RIVER HEBERT – Local high school students received some payback for their community efforts Monday morning, in the form of a new $25,000 computer lab.
River Hebert District High School was one of only 10 schools across the country to be awarded for their eco-achievement efforts in a national contest by Staples, whose representatives were on hand to announce the prize at a surprise assembly at the school on May 5.
Student projects such as the creation of pollinator bee houses; partnership with local Broadfork Farms on organic foods; and the construction of numerous raised gardens at the local seniors complex, the Joggins Fossil Centre, a local grocery store and a women’s shelter earned the school a win in the Staples Canada Recycle Your Education Computer Lab Contest.
“When I have the opportunity to sit down and review the things we’ve done, I see we are a very small school but we have a very big impact on our community,” said Principal Vernon Taylor.

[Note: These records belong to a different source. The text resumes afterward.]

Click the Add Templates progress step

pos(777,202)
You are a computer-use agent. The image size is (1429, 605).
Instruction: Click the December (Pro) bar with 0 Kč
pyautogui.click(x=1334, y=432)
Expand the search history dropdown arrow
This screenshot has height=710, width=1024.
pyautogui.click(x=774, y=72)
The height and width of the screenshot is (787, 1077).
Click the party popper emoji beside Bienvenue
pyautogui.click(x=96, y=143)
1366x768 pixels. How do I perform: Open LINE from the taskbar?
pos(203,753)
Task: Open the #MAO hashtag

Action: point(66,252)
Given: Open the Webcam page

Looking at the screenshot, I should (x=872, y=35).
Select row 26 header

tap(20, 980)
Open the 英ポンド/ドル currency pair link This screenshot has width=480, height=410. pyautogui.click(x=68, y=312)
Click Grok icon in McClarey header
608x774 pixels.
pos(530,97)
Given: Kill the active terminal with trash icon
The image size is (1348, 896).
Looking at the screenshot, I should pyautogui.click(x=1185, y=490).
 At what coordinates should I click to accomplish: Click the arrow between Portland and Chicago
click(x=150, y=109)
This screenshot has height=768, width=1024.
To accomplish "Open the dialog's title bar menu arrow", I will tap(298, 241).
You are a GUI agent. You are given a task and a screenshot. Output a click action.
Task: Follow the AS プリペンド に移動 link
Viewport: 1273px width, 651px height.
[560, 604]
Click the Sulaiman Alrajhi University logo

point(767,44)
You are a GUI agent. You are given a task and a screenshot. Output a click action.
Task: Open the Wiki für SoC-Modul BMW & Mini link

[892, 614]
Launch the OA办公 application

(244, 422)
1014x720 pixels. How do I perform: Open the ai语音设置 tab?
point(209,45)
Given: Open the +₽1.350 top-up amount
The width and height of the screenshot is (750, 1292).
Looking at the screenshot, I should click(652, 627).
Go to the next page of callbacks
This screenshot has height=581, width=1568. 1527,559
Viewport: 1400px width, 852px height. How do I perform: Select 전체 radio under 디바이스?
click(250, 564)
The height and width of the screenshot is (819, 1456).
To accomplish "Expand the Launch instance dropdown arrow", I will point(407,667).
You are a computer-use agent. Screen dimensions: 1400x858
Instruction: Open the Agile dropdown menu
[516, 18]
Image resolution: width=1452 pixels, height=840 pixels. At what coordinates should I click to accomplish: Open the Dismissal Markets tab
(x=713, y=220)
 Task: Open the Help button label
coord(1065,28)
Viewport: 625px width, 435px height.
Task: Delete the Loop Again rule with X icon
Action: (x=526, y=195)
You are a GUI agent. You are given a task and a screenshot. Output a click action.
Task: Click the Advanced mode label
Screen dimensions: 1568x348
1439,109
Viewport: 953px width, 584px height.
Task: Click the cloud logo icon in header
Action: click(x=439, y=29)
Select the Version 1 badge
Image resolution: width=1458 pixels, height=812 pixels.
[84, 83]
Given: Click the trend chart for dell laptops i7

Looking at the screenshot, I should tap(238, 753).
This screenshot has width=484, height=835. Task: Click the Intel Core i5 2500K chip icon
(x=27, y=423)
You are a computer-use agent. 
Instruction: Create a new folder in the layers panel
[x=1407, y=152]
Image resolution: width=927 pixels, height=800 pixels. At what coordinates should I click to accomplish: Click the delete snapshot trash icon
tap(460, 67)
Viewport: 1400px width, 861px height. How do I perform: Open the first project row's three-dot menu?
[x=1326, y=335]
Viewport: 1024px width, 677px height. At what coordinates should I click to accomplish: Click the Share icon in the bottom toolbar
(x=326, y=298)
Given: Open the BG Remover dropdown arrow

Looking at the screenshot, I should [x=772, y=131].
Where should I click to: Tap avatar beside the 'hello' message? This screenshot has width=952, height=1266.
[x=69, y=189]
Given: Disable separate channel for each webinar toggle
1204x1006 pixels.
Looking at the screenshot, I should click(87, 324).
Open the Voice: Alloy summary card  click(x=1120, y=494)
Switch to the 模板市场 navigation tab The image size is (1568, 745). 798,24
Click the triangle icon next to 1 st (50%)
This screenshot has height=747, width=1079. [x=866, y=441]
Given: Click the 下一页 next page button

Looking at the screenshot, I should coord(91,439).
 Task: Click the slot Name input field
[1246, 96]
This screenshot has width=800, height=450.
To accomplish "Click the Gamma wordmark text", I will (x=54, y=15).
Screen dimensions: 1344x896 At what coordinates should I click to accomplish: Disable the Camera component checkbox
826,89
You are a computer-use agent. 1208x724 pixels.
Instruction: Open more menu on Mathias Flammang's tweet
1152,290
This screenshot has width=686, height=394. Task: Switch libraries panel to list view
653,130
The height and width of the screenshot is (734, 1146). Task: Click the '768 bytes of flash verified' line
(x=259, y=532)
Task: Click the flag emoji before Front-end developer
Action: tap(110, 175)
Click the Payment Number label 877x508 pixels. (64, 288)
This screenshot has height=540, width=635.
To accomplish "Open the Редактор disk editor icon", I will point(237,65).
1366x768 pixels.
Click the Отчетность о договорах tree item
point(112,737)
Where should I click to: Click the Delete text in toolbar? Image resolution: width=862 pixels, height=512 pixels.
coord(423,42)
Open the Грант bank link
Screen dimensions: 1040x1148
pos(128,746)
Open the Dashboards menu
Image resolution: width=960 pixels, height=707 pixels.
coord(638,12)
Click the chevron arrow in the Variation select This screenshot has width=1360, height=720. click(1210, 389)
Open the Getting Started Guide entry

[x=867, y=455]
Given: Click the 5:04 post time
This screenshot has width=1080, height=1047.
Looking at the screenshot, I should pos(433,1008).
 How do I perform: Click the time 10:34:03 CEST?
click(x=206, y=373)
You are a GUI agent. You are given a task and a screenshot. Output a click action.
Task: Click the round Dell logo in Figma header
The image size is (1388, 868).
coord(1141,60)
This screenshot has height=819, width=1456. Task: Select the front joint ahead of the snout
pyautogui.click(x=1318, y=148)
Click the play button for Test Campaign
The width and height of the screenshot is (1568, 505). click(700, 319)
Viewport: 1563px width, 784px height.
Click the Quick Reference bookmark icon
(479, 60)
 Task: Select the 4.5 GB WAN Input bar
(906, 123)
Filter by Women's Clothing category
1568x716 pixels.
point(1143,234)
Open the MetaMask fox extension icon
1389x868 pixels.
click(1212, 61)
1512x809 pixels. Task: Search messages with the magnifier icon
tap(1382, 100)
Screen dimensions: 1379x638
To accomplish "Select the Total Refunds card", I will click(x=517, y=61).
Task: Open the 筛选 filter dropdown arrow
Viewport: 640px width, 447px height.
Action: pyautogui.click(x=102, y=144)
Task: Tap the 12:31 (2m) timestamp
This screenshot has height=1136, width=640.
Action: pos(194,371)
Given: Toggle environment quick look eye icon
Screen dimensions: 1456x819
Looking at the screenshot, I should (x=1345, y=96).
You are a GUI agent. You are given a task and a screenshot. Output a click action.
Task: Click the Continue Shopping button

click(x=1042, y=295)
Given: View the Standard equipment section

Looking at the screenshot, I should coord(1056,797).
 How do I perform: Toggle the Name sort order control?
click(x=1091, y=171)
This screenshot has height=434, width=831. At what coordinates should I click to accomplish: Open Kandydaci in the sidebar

The school partners with the River Hebert and Area Garden Club on many of these projects, and also participates in Seeds of Diversity Canada, which shares seeds and plant material.
Taylor credited the students and their teacher, Tony Eaton, for making significant contributions to sustainable environmental initiatives.
“On numerous occasions, it has been stated that River Hebert District High is not a school in a community; it’s a community school,” he said.
The announcement was kept close under wraps for the past week, and was not even known to Eaton or his students until Monday’s surprise announcement, when Gina Gruz, manager of the Staples outlet in Truro, was assisted by local students in tearing the paper of the sign announcing the $25,000 prize for River Hebert.
“Your school will be partnering with us over the next number of weeks to decide what kind of technology you want at your school, and to enhance what you already have,” said Gruz. “The timing with your new renovations will be perfect.”
Loud applause erupted from the students when the announcement was made, and Eaton was equally impressed. But he said the benefits to the students of participating in these types of projects goes far beyond winning contests.
“It’s important for the students to learn about sustaining our Bay of Fundy ecosystems, and they enjoy doing it,” he said. “The benefits to the students, and to the community are endless.”